> _YOUR OBJECTIVE_
Please rewrite the rows from the line with "Expand the 筛选条件 所有驱动器 filter dropdown" to the line with "click(x=269, y=46)", changing "delivery date" to "shipping date" and leaving everything else as it is.

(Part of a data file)
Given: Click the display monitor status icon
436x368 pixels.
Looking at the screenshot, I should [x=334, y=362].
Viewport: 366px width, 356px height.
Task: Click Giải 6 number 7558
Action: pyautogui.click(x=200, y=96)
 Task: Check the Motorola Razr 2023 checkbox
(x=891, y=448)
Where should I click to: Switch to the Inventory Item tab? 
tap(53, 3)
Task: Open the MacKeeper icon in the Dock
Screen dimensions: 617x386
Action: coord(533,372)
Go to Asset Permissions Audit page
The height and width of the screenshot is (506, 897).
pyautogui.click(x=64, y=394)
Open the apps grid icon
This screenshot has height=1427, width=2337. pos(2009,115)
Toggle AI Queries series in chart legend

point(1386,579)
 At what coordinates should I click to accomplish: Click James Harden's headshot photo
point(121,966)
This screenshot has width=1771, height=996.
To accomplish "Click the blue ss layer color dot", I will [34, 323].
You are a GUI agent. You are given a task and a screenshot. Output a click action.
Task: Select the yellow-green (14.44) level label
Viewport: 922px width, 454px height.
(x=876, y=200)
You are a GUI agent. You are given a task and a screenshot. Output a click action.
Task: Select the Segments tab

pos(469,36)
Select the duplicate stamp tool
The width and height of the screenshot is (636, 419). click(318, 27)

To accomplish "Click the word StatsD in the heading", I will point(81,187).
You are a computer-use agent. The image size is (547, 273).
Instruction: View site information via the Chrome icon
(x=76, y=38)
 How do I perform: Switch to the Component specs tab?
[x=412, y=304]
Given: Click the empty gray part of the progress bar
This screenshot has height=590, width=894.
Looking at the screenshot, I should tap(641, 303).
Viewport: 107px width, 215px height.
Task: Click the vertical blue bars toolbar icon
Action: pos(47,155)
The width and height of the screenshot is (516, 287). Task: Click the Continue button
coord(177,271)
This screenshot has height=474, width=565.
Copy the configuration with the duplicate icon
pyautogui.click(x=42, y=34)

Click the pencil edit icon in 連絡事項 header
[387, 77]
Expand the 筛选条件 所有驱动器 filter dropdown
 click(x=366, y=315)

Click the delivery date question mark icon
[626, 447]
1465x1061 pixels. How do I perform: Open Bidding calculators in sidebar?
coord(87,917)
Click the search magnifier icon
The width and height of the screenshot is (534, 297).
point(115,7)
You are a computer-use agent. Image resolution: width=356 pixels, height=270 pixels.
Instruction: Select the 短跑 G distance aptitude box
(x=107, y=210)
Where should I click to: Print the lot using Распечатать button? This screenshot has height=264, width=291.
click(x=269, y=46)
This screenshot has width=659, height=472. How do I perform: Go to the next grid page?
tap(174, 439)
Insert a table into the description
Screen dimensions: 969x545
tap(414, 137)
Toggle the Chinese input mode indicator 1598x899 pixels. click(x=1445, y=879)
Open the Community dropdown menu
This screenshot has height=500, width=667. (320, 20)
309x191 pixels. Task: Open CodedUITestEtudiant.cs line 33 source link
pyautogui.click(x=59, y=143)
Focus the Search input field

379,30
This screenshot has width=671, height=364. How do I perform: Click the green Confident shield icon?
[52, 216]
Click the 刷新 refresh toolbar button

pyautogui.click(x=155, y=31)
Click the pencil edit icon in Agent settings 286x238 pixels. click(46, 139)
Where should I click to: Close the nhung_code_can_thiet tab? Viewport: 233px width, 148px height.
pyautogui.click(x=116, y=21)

> _PROBLEM SOLUTION_
Expand the 筛选条件 所有驱动器 filter dropdown
 click(x=366, y=315)

Click the shipping date question mark icon
[626, 447]
1465x1061 pixels. How do I perform: Open Bidding calculators in sidebar?
coord(87,917)
Click the search magnifier icon
The width and height of the screenshot is (534, 297).
point(115,7)
You are a computer-use agent. Image resolution: width=356 pixels, height=270 pixels.
Instruction: Select the 短跑 G distance aptitude box
(x=107, y=210)
Where should I click to: Print the lot using Распечатать button? This screenshot has height=264, width=291.
click(x=269, y=46)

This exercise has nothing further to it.